Ever since OED first began publishing entries in 1884, word geeks have been trying to one-up the big dictionary by finding older instances of words than the oldest it cites (such discoveries used to fill up the pages Notes and Queries). From time to time in supplements and additions OED would update an entry with an older citation, but with the revision project that is OED Online (OED3), it got into the antedating business big-time, with every entry subject to review. OED’s antedatings even get written up, which such arresting headlines as:
A splendid antedating of white lie
An antedating for gay, and other treasures from the Burgess Papers
A huge find for the OED – a startling antedating for partner meaning ‘spouse’
Revised entries began being updated in OED Online in 2000, and have been released in quarterly batches ever since. Recently I’ve been working on antedatings, so I thought to look into how the rates of antedating have changed since the project started over 20 years ago.
Here’s a graph showing the total rate of antedating (percent of entries revised with older first citation dates than the corresponding entry in OED2) and the rate of very big antedatings (50 years or more).
Beyond the clear improvement in both metrics over time, the graph shows an acceleration, especially for all antedatings, between 2006 and 2012, bordered on both sides by relatively flat curves. In those 6 or so years, the project went from a 40% to a 60% antedating rate, a remarkable improvement.

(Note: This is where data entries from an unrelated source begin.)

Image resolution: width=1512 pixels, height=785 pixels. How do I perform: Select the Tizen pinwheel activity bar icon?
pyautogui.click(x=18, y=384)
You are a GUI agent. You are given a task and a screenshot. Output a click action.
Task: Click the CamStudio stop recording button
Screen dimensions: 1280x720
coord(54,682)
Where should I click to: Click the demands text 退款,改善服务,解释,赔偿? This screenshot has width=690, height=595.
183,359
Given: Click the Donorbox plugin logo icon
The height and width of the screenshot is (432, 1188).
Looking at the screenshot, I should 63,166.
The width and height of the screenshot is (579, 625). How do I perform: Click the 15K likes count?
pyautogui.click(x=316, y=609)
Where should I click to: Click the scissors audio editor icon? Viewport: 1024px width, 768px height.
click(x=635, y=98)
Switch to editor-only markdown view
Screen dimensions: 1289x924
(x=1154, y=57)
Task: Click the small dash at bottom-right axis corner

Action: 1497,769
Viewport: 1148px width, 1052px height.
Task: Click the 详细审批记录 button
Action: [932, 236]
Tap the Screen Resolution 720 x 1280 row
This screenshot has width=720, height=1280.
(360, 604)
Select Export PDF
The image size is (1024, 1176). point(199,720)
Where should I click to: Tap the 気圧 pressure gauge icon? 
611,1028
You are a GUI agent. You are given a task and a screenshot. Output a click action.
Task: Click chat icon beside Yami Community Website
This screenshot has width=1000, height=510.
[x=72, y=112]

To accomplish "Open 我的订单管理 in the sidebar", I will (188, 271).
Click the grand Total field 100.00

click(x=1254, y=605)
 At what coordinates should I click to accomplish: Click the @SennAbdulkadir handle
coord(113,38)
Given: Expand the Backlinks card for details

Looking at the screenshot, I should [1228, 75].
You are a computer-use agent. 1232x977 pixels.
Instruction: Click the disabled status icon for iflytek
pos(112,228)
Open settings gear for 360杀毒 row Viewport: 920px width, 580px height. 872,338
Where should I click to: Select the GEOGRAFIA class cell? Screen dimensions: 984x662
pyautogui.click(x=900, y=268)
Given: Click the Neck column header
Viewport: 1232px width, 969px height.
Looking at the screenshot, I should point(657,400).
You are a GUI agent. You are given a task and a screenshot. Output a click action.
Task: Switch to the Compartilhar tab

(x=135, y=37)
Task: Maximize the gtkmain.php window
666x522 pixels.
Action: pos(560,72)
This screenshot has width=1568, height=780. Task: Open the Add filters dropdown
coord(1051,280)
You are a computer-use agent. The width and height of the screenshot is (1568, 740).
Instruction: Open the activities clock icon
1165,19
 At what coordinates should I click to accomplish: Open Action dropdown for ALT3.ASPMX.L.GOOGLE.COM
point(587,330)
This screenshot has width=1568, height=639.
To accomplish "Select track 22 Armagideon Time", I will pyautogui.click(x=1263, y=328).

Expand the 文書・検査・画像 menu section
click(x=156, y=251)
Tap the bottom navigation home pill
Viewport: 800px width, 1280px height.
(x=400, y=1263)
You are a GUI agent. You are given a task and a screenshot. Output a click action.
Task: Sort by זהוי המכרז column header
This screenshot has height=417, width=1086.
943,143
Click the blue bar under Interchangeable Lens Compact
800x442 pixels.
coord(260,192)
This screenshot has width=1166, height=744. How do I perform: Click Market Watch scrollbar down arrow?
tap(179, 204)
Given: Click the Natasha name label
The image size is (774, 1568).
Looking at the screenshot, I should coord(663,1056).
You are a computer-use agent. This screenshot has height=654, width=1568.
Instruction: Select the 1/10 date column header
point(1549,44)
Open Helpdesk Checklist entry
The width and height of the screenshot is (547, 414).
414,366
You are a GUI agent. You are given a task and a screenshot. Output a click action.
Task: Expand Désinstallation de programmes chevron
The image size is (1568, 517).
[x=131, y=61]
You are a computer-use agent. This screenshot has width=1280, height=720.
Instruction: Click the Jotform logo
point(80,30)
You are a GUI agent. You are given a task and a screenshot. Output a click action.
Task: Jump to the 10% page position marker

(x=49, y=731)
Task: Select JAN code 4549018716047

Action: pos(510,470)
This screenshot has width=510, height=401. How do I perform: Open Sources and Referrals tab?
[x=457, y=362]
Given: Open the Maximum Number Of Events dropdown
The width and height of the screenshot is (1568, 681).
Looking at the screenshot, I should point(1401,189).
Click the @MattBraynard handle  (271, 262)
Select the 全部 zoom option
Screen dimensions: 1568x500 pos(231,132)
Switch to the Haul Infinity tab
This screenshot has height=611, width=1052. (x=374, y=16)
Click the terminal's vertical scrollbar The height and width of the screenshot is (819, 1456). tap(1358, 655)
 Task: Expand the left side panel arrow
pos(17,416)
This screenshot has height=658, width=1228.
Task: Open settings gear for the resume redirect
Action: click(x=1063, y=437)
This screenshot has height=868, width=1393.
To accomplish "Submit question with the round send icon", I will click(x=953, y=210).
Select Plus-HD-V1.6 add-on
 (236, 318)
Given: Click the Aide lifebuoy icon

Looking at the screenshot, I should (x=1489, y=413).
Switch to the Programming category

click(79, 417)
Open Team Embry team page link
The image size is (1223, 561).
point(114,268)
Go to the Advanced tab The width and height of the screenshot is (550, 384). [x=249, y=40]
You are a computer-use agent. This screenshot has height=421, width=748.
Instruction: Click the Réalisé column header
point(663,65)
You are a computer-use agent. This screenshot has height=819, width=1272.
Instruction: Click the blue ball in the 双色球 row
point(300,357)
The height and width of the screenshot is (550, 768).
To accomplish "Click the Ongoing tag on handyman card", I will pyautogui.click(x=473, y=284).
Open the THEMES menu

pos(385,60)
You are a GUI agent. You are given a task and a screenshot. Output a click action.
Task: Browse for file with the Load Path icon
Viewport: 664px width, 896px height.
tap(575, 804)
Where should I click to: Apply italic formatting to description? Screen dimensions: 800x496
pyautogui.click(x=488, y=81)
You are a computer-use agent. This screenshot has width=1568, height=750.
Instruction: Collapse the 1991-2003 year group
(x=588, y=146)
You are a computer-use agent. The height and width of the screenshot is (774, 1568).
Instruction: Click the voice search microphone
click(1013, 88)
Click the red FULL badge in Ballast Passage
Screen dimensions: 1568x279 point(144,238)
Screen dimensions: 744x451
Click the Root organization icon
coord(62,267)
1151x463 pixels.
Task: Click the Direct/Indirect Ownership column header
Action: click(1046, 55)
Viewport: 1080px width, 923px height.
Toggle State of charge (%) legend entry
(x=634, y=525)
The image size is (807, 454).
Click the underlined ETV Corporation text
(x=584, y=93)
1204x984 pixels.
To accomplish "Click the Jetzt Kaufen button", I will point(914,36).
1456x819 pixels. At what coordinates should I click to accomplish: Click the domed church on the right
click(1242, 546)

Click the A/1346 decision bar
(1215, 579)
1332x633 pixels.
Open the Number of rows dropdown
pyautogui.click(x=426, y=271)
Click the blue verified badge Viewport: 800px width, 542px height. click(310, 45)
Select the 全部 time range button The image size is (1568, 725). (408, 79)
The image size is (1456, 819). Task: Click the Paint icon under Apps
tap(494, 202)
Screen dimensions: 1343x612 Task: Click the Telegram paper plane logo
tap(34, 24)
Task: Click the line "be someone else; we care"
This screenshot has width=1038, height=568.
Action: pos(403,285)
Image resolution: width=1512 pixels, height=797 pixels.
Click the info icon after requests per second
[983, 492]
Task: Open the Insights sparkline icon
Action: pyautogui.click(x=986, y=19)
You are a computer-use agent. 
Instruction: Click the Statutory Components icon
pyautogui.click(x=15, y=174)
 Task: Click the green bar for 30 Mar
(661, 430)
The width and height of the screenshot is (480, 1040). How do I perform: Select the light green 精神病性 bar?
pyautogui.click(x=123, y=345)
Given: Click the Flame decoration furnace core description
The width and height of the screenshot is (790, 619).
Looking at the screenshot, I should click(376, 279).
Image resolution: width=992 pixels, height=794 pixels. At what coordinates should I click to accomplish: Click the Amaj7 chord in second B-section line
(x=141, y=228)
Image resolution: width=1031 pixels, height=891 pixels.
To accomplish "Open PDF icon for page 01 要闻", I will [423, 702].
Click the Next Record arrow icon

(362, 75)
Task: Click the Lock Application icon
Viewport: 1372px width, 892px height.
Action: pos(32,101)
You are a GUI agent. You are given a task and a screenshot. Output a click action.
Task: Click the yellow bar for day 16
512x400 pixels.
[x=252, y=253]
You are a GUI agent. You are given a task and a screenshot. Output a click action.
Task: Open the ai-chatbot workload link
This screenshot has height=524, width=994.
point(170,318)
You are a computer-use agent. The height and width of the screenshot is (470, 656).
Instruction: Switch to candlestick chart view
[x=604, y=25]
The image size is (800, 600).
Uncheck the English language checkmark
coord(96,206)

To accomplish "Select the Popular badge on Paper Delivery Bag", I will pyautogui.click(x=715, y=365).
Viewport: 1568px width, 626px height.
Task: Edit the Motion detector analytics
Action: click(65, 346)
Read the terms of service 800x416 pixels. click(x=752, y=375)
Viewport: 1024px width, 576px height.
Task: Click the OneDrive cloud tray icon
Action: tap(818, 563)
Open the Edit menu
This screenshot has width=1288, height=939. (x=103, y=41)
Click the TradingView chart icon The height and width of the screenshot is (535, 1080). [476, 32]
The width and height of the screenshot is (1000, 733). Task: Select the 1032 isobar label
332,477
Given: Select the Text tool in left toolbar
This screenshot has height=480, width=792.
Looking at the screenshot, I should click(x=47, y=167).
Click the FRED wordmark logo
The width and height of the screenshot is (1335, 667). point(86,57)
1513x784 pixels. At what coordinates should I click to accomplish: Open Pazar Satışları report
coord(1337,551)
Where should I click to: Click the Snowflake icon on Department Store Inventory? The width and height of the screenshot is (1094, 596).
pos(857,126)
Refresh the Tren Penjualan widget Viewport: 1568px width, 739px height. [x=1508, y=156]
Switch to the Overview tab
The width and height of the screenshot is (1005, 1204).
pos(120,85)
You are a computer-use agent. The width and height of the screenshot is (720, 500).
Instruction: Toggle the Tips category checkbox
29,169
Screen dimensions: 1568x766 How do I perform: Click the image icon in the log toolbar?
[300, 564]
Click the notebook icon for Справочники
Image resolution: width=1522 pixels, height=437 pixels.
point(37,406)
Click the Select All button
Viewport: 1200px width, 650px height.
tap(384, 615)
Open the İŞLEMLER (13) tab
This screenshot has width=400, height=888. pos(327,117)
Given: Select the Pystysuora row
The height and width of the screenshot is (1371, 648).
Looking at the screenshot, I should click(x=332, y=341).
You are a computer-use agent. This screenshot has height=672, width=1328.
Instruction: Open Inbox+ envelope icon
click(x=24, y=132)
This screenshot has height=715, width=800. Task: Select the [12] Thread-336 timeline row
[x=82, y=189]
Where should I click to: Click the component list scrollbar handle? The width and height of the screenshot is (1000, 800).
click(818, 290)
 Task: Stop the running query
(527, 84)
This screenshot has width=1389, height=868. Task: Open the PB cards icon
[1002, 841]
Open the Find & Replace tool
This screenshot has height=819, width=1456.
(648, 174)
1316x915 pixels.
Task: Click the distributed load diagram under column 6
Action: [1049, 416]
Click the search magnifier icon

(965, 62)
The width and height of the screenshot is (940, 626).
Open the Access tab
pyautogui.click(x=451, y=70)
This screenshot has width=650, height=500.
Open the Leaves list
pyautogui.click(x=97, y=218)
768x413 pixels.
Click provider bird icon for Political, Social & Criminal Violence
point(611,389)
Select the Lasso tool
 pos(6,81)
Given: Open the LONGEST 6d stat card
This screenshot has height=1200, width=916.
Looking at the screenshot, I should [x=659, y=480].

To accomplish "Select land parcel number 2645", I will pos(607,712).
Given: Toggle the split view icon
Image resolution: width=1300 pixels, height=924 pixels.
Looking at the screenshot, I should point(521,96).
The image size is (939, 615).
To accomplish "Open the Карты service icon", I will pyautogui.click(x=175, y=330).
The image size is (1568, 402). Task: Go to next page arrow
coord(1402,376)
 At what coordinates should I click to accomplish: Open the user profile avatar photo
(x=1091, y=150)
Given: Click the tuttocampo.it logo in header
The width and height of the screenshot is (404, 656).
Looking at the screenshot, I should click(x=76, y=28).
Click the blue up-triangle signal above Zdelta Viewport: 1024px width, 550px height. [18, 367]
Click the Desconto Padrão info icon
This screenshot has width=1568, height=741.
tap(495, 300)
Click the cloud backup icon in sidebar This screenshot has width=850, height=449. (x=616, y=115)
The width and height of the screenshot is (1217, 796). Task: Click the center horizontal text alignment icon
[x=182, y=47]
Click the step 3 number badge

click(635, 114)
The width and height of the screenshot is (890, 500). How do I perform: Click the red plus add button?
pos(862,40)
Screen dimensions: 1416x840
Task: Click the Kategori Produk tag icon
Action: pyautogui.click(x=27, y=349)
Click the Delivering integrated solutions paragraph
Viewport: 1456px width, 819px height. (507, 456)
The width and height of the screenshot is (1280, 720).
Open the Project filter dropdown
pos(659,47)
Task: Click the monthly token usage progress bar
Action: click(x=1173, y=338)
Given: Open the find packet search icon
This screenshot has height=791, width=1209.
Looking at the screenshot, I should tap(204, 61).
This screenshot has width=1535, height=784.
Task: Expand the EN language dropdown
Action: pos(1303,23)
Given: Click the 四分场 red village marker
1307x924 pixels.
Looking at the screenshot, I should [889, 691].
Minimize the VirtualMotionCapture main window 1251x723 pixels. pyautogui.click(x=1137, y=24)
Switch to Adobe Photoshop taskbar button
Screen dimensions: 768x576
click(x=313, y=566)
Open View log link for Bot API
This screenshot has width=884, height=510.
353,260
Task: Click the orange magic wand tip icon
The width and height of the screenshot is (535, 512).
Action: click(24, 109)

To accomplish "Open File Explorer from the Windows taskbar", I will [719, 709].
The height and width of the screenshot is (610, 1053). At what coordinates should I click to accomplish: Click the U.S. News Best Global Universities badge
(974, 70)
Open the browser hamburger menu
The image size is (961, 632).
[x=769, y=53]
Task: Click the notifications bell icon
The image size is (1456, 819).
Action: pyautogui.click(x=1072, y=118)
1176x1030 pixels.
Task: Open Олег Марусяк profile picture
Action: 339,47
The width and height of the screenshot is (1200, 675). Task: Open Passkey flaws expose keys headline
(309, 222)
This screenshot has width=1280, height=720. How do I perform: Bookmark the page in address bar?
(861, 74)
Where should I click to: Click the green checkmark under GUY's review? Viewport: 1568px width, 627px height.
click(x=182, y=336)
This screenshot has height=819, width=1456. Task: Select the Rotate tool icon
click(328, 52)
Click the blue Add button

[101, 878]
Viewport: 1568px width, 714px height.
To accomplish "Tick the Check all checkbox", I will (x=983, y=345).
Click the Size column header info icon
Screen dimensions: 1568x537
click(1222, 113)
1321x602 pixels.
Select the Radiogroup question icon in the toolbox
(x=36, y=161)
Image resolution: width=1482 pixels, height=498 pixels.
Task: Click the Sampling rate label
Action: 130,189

One can guess at some of the reasons for this: no doubt a large part is due to the availability of quality searchable historical databases, such as EEBO and ECCO, and newspaper collections such as Australia’s Trove. Google Books also comes online around this time (Google’s university partnerships were announced in late 2004; in 2010 it passed the 10 million books mark). I’m looking into some other less obvious hypotheses, but I’d guess the availability of both digitized document repositories and good searching algorithms geared towards historical texts (e.g. multiple word-spellings and word forms) play the biggest role. [More advanced corpus techniques are discussed here].
You want to know what the biggest antedating has been so far, don’t you? Well, I’ll tell you: it’s the not-very-interesting out-half, n., for which OED2 recorded the modern meaning in Rugby football (a position on the field that I’d call the fly-half) recorded in 1949. OED3 found an Old English use 936 years earlier, meaning “The outside, the exterior” and included it in the same entry.
Most of the very big antedatings follow this pattern: a modern term that is probably independently invented (formed, compounded, re-borrowed, etc.) but which has an identical predecessor that escaped the editors of the Second Supplement: throughway, outshove, and wending are like this.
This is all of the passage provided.